I had to stop and get a grip: Most of the problems I’m facing are nothing compared to the problems my mother, SWIE, had faced by my same age. I didn’t give birth to six kids and have three miscarriages. I have never had cancer – she had it once and would ultimately lose her second battle with it. I’ve never lost a house. I’ve never been on welfare. I’ve never had to have my husband leave the household so that I could qualify for welfare to feed my kids. I’ve only once been financially dependent on my husband, and I swore I would never, ever let that happen again. My husband doesn’t drink, doesn’t gamble, and has never hit me (although if he did, I would put his ass in the ground.
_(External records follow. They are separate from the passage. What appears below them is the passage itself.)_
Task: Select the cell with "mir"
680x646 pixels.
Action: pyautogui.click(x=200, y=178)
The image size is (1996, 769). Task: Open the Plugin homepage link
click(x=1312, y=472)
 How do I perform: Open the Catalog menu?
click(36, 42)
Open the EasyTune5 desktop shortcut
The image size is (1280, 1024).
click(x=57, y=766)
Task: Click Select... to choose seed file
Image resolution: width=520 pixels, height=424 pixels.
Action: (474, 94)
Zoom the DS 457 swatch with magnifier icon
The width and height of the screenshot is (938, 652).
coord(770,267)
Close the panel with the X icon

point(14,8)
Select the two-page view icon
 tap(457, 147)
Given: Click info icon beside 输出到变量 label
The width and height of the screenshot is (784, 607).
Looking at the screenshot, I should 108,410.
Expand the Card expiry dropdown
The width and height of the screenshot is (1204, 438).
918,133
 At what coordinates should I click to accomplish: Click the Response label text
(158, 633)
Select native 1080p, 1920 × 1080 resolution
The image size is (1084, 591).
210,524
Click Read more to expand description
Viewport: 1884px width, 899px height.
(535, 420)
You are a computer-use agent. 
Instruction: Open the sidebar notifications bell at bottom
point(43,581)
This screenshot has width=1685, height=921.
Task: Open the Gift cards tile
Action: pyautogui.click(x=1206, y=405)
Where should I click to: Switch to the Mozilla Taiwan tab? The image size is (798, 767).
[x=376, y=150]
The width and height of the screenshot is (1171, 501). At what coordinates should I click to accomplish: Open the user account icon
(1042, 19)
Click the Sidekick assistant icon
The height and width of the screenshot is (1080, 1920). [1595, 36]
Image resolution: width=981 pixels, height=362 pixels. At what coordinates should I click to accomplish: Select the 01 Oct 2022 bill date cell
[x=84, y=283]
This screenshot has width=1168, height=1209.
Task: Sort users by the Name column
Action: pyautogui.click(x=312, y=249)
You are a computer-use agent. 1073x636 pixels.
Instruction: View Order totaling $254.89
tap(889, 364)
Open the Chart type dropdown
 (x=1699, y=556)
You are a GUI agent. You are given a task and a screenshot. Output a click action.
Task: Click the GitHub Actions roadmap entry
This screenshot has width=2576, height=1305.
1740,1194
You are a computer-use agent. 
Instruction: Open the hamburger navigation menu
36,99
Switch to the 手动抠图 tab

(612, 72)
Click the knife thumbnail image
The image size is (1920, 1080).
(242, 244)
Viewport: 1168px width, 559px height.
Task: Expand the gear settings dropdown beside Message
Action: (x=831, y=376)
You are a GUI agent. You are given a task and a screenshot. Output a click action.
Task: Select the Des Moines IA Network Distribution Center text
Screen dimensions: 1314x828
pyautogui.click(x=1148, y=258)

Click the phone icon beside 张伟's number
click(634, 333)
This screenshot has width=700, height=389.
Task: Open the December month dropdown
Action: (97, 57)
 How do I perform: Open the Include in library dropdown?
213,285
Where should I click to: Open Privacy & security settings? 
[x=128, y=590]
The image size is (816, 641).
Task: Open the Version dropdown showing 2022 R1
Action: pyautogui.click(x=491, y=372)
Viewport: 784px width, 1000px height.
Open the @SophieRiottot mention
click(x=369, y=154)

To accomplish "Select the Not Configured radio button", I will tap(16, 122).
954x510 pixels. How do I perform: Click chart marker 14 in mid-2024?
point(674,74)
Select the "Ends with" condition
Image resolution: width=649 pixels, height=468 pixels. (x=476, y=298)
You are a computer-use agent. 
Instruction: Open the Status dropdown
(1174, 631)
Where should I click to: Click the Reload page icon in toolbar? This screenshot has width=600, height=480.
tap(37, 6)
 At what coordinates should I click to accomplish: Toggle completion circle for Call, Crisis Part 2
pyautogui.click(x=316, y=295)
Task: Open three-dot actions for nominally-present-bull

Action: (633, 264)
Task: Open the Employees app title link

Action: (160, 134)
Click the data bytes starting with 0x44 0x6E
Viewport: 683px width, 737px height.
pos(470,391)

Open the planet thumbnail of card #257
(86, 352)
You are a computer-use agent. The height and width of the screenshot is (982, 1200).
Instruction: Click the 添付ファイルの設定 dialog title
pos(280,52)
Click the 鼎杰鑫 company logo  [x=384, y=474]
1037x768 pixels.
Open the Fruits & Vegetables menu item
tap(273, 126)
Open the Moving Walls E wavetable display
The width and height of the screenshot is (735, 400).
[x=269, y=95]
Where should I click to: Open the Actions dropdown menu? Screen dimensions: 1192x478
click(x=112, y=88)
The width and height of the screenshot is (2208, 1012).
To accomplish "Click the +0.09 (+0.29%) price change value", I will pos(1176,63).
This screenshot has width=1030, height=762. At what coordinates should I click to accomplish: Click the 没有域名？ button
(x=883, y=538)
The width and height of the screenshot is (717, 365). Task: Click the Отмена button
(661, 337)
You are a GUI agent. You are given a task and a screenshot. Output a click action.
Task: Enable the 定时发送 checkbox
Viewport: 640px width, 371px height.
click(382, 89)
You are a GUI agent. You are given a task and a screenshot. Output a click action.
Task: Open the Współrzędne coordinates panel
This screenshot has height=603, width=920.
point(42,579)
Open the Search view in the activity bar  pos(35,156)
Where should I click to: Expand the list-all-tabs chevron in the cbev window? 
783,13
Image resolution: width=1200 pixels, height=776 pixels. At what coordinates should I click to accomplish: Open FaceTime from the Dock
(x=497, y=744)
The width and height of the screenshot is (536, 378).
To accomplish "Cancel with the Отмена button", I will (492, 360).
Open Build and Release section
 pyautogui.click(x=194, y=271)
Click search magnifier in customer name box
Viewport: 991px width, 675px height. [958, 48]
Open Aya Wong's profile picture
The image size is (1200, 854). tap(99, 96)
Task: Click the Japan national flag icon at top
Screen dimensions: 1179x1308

Don’t get it twisted – I’m of the opinion that the cure for domestic violence is target practice at the gun range, although there are a lot of sisters on lockdown who share this same belief).
I don’t have to put dinner for eight on the table seven days a week. I don’t have to care for an ailing parent, at least not yet. I don’t have to live through the agonizing realization that your mind is slowing failing you and your memories are fading into an Alzheimer’s haze, at least not yet.
Yet it was my mother who told me, when I faced what was then the greatest defeat in my life – failing the California bar exam – that, “Okay, we all get knocked down sometime. And you can lay down there for a minute. But then you gotta get up.”
At the time I thought she just couldn’t comprehend what I was going through. My job and career were on the line, I was tens of thousands of dollars in debt for student loans, I had to tell my boss and my colleagues that I had failed, and I had no idea where I went wrong with that damn exam anyway.
But yes she did understand. She understood that I was her child, that because I was her child that I was as strong as she was, and that what I was facing, in the panoply of problems worth worrying over, wasn’t nuthin’. The bar exam – that can be passed. Losing your uterus to cancer – now, THAT’s a real problem.
Armed with my mother’s admonishment that I had to get up, I did. I reduced the materials for the California Bar Exam to 3,600 flash cards, of which I had committed 3,400 to memory by the time of the exam. I studied like a fiend, forsaking good hygiene, sleep, and nutritional meals.
And I passed. When I look back, I can’t help but to think that at that time I had absolutely no idea what real problems were. And perhaps I still don’t.
So, bills? That I can deal with. Living in a rental when I had hoped to be in my own home by now? No biggie. At least I have a roof over my head.
Because I am SWIE and she is me. And this problem stuff? We got this on lock.
Footnote: Shortly after my solo pity party, I received an unexpected check in the mail from my electric utility saying I had overpaid them, I received a reimbursement check from work that I wasn't expecting for another week, and I found $8 on the ground when I was out walking my dog. If I didn't know any better, I'd say that SWIE and God are in cahoots.